Have you ever thought about what imagination is? About how we come up with the ideas and images we come up with? Have you ever wondered why it’s so difficult to imagine the way we did as kids? I wonder that sometimes. I miss imagining with no limits. What changed that ability? Was it a specific event? Reaching a certain age? Learning something in school?

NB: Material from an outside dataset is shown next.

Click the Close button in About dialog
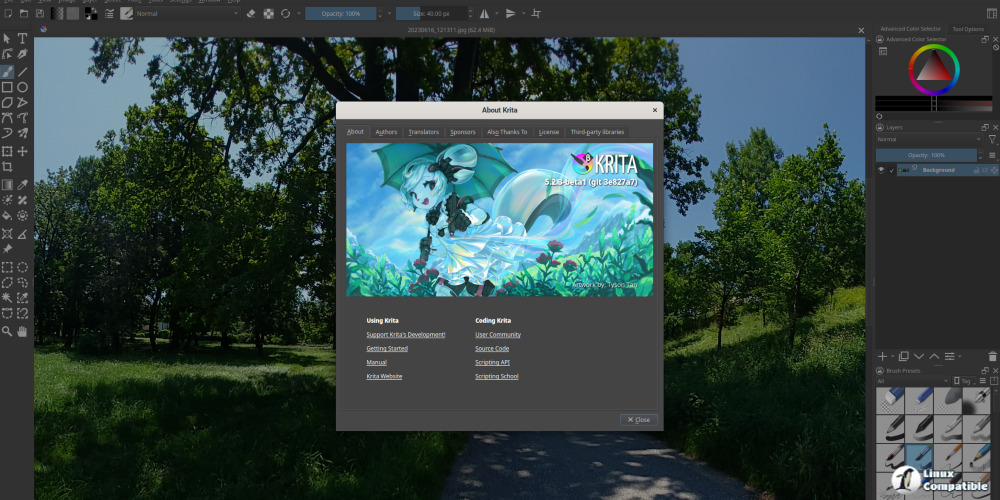The height and width of the screenshot is (500, 1000). click(x=638, y=419)
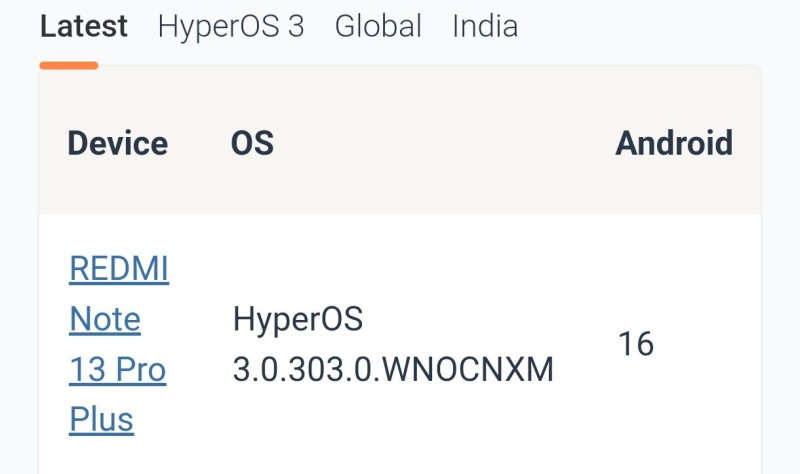This screenshot has height=474, width=800.
Task: Click the word Plus in the device link
Action: (101, 420)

When I was in third or fourth grade, I remember lying on top of the plastic bin we kept in the backyard to hold outside toys. It was one of those bulky, greyish green things with the textured surface. The sun warmed it, and I’d go outside and sit or lie on it, staring at the endless sky across which an occasional cloud or two floated by. I could stay there for what seemed hours, though it was probably only twenty minutes or so, and I’d just think. I’d wonder about how the sky came to be; I’d stare up at the small leaves shaken by a breeze in the tree branches above me. Sometimes, on weekends or when school was out, I’d walk over to the school and find a place on the shaded cement path that wrapped around the building. I liked the cool feel of the cement, especially on hot days. We lived in a desert climate at the time.

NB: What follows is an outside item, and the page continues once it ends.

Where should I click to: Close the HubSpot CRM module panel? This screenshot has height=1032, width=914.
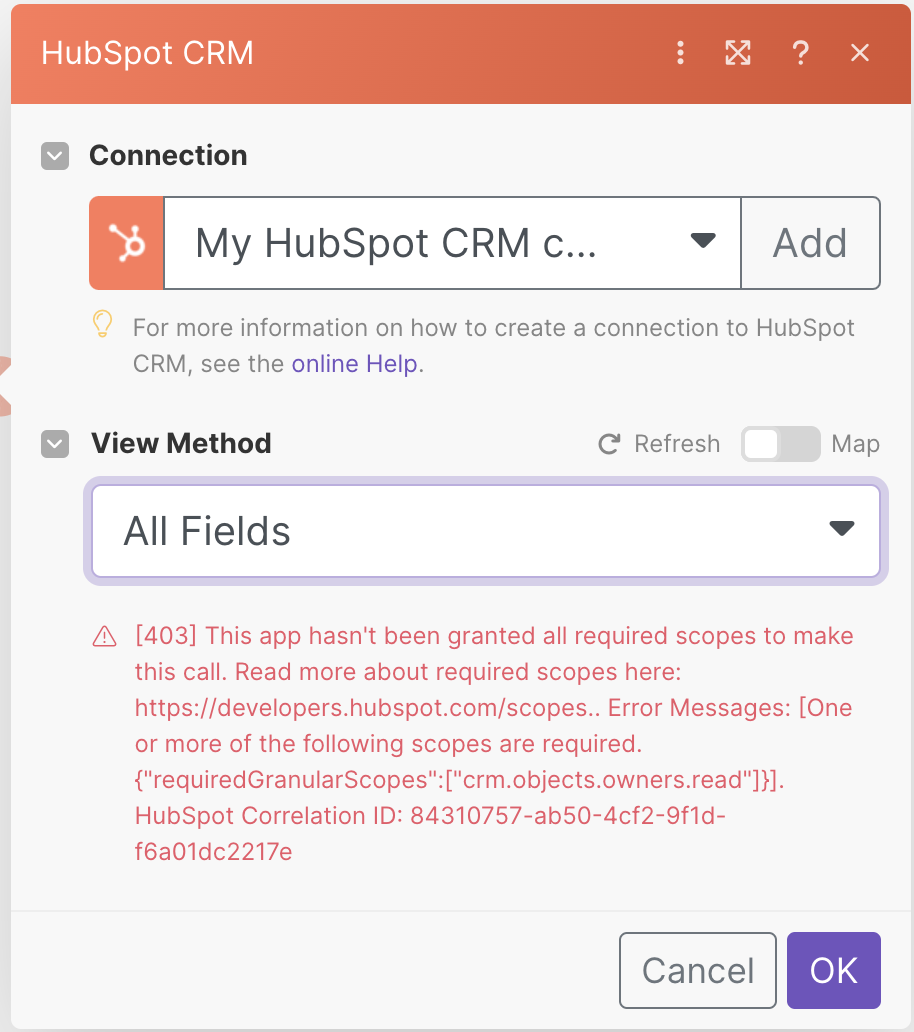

I remember playing outside for hours, sometimes all day. There was one game my friends and I played once at our school…I don’t remember what the name or goal of it was; I just know we had two teams, and there was a lot of chasing and hiding involved. It was one of the most fun games I’ve ever played. I remember feeling like I was a secret agent or something, crouching behind walls, crawl-running to doorways, even (germophobes, read no further) hiding in the huge and empty-but-still-gross-smelling dumpsters near the doors where, when school was in session, we lined up in the morning and afternoon. It was as though my entire life depended on this game, on my ability to hide from that other team. We took it so seriously. Imagination was a big part of that. We didn’t worry about chores or homework or money or jobs or…anything, really. Our minds were completely invested in that game; we were able to immerse ourselves in that imaginary world.

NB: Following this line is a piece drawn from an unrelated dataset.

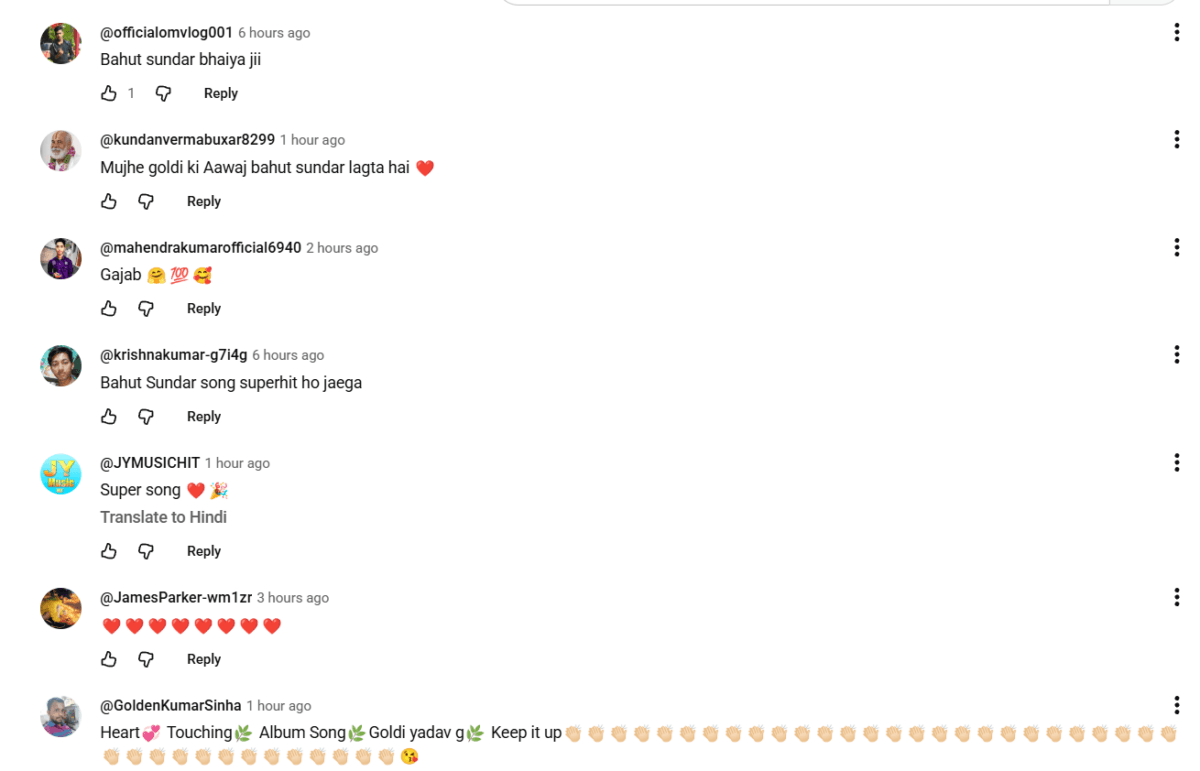Open three-dot menu for @JYMUSICHIT comment

coord(1176,462)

Why is that so difficult to do now?

I don’t know what it is, but something tries to stifle our imaginative faculties as we grow older. Something tries to force us into believing that fantastical stories, unrealistic drawings, quirky, imaginative games and the like are not normal or should be relegated to the children’s section.

Those who resist that stifling are the dreamers. They can, when they want to, still see the world through the lens of their former, childlike selves. To quote the writing of a new friend, the dreamers can look at “macaroni art and stick figures with glue” and see that maybe “[all we need is] to look at [those] pictures and remember what is was like to dream; to be whisked away by the breath of fantasy.”

Photo: Before the stifler. (Old photo; not sure who took this one.)